Rewrite the material starting at the line with "Screen dimensions: 482x567" and ending at the line with "I will pos(345,116).", swapping "radio button" for "option" and keeping everything else the same.

# Records for the exercise
=-=-=-=-=

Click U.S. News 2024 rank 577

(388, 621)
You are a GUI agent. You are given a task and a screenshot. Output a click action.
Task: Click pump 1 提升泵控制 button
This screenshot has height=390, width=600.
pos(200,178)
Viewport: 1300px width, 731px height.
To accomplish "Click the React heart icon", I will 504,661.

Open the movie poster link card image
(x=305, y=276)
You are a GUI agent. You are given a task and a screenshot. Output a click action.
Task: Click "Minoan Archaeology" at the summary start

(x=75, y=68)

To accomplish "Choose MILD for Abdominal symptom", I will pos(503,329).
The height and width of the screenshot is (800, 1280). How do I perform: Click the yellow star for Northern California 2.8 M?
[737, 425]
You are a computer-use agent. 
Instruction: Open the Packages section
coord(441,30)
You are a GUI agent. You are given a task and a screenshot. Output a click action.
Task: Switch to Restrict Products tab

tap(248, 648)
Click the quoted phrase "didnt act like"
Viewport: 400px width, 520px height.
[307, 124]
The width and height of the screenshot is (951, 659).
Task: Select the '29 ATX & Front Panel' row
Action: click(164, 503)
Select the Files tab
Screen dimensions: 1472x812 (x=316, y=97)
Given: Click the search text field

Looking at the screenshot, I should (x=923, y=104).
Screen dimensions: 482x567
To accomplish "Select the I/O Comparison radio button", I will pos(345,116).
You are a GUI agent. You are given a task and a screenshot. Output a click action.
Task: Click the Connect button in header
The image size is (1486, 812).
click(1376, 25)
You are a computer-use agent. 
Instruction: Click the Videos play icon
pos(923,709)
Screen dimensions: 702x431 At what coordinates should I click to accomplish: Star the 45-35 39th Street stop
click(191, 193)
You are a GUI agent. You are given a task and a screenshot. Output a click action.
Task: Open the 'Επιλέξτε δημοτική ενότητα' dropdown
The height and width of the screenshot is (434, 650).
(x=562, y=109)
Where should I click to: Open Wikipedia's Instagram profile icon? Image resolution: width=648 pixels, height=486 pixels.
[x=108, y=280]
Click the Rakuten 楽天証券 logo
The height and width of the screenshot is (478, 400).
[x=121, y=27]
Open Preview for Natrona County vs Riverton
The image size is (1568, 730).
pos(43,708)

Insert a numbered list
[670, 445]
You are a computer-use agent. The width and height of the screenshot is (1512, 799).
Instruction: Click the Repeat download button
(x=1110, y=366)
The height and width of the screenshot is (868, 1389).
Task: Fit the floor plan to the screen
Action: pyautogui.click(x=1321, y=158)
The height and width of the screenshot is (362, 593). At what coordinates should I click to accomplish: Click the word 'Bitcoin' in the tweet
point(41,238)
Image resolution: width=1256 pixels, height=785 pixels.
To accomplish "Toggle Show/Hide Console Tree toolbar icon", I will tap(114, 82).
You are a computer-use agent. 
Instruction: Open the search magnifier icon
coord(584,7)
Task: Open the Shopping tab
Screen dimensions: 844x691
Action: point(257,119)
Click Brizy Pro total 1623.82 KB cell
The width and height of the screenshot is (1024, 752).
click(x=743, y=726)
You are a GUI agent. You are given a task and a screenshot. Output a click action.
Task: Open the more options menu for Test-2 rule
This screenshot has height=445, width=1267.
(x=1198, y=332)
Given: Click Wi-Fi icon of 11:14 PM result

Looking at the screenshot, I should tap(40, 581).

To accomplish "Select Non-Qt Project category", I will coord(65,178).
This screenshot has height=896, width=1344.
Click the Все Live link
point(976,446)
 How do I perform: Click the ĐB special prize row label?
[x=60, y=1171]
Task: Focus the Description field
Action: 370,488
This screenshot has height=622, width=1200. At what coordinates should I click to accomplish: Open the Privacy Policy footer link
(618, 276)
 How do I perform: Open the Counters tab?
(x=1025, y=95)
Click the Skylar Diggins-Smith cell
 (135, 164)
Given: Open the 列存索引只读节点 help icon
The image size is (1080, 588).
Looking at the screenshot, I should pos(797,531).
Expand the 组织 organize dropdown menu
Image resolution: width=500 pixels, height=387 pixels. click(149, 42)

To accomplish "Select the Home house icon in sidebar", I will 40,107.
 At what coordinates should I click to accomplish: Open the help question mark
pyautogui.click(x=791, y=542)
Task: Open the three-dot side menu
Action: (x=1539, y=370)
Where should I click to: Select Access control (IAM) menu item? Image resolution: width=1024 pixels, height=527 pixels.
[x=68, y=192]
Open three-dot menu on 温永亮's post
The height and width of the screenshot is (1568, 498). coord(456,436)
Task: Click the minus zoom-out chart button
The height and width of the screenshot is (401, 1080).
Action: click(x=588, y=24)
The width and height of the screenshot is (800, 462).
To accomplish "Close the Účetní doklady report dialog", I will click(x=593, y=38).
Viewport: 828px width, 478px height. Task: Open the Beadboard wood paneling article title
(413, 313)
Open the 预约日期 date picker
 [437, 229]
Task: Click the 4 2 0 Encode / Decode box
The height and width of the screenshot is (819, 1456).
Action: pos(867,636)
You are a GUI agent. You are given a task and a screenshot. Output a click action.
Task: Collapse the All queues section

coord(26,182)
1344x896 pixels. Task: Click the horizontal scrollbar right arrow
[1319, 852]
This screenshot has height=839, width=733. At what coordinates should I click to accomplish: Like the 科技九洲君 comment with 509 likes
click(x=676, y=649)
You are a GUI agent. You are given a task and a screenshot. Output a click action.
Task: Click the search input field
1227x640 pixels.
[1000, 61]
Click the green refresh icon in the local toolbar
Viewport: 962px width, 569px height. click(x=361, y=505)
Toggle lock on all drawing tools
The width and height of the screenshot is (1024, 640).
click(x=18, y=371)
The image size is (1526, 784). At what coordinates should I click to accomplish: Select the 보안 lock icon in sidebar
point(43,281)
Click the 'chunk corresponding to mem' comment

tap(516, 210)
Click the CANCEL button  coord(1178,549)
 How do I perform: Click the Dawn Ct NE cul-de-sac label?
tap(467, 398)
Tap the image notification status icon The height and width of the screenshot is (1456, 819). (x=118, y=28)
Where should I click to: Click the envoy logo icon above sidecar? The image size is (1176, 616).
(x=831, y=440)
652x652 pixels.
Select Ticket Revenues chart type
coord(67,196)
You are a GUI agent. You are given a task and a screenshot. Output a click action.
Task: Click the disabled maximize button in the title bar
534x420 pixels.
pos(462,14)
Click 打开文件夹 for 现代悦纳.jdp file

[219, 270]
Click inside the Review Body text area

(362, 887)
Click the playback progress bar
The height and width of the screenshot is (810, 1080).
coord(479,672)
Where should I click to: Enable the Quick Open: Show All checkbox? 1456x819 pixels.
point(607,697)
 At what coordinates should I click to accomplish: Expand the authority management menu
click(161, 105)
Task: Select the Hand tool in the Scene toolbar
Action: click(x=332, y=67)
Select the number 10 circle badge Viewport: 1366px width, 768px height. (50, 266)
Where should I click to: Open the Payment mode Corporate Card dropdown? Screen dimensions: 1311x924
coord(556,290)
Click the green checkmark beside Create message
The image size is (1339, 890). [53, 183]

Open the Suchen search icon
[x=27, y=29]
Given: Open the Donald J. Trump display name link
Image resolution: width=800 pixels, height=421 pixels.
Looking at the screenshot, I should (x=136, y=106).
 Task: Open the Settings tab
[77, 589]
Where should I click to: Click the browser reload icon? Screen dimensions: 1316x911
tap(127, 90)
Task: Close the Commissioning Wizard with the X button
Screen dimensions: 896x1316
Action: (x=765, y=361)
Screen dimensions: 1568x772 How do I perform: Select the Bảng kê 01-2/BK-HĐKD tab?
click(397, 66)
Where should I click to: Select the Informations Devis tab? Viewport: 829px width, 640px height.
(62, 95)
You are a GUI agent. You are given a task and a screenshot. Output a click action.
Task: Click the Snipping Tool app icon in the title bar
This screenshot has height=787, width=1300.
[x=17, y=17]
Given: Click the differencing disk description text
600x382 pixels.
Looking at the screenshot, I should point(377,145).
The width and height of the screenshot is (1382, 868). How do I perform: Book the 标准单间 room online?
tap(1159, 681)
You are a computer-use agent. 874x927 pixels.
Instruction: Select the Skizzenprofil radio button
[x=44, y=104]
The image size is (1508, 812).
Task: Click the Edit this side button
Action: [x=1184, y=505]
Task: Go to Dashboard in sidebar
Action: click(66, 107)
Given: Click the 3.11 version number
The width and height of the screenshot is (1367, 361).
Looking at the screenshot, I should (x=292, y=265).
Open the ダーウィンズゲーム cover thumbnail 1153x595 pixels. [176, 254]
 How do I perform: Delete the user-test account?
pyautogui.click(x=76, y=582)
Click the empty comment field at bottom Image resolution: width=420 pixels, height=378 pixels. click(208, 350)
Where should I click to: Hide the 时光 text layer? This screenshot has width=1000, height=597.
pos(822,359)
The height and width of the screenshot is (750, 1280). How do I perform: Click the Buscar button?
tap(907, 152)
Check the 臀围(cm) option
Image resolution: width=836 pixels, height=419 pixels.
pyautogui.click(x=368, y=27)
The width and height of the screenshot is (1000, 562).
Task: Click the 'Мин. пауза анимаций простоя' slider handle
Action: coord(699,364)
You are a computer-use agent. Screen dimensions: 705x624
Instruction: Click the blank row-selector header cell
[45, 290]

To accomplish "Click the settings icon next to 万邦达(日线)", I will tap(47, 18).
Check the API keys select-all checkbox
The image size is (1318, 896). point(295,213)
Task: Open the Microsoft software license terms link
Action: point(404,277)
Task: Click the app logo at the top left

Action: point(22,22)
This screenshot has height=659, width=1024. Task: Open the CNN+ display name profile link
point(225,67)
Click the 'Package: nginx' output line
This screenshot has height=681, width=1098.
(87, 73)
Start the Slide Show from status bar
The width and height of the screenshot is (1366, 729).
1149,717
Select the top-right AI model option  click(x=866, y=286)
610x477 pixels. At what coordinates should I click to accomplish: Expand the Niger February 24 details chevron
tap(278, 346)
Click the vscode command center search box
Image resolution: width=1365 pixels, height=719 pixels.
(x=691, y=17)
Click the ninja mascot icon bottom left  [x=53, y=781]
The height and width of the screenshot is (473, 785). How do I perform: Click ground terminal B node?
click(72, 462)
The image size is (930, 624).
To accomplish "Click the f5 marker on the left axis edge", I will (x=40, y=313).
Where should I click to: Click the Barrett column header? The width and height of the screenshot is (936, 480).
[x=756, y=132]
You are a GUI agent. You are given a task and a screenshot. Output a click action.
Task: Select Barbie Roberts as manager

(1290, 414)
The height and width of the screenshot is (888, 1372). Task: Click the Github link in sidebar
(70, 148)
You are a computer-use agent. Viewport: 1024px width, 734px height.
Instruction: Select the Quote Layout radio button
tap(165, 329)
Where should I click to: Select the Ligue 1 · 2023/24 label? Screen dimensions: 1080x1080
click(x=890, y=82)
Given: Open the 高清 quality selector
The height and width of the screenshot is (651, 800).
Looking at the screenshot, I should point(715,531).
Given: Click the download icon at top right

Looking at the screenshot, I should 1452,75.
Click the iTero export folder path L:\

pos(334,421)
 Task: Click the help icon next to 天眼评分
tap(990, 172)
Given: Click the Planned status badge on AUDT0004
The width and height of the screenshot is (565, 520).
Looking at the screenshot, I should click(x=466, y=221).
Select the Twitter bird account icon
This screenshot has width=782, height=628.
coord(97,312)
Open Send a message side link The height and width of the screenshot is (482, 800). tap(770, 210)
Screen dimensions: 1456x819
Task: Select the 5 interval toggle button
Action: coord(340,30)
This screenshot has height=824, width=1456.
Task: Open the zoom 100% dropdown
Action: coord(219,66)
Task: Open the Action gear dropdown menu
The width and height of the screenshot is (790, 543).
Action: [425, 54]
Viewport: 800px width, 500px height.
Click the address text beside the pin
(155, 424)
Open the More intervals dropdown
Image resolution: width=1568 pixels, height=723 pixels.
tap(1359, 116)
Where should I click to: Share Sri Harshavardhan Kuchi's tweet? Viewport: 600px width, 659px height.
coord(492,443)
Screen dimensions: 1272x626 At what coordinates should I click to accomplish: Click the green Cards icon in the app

=-=-=-=-=

# The answer
Screen dimensions: 482x567
To accomplish "Select the I/O Comparison option", I will pos(345,116).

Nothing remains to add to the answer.